Joint ventures and red epaulets

There are other quirks to doing business in Vietnam. Foreigners complain not just that the rules are burdensome, but that it’s hard to ascertain what they are. Land transactions regularly take the form of long-term leases rather than outright sales. Some sectors of the economy, including telecom and Internet-related areas, are off limits to companies that are entirely foreign-owned, so would-be investors have to find Vietnamese partners.

Ideally, such joint ventures could be a way for Vietnamese entrepreneurs to learn from foreign companies. In practice, the local partners mainly provide political access. Foreign firms bristle over rules that often give veto power over decisions to local partners that put up next to nothing.

And while some of those restrictions are fading, others persist. Song says he wants to start a magazine to promote the contents of his real estate website. But publishing anything is difficult in Vietnam, where the media are state-owned.

Indeed, the gold stars and the red epaulets on border guards’ uniforms aren’t the only signs of continuing communist rule. In some situations, a visitor gets a clear sense that there’s an invisible hand shaping economic decisions, but it’s not that of the free market. The international concourse at Hanoi’s airport abounds with souvenir shops and duty-free stores, and a central planner intent on extracting money from departing tourists would be thrilled by all the tchotchkes and whiskey bottles on the shelves. What travelers can’t find are the more prosaic things that they might actually want: a pack of gum, a fast-food sandwich, a real newspaper.

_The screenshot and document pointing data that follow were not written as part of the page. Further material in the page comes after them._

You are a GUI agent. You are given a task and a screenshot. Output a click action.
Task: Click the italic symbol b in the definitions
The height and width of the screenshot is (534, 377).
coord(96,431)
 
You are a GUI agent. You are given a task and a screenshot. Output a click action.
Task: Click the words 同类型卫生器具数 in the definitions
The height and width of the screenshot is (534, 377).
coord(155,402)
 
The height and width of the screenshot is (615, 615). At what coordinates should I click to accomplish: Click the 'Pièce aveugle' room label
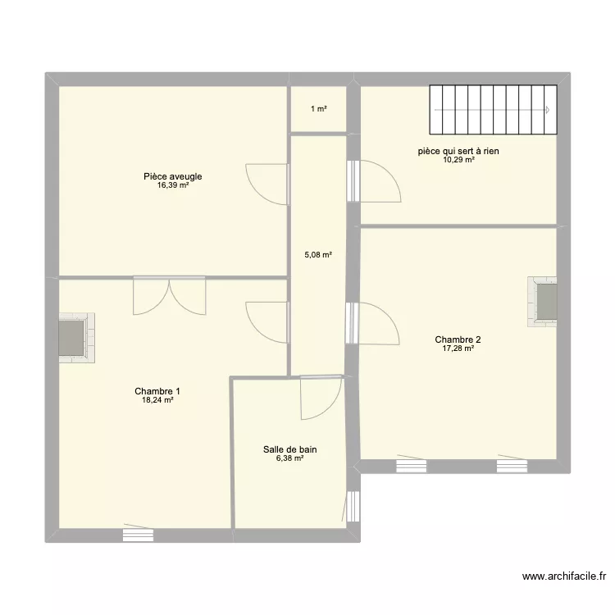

Song says he’s encouraged by a general sense of optimism in Vietnam – a widespread feeling that life will keep getting better. And maybe more microchip plants and 3-D art production companies are on the way.

The more Vietnam’s economy evolves, though, the greater an obstacle its political system is likely to become. Ho Chi Minh’s party has made peace with global capitalism. Maybe accountability, a legal system, and free expression will emerge over time – once it’s clear that their absence isn’t just bad for people; it’s also bad for business.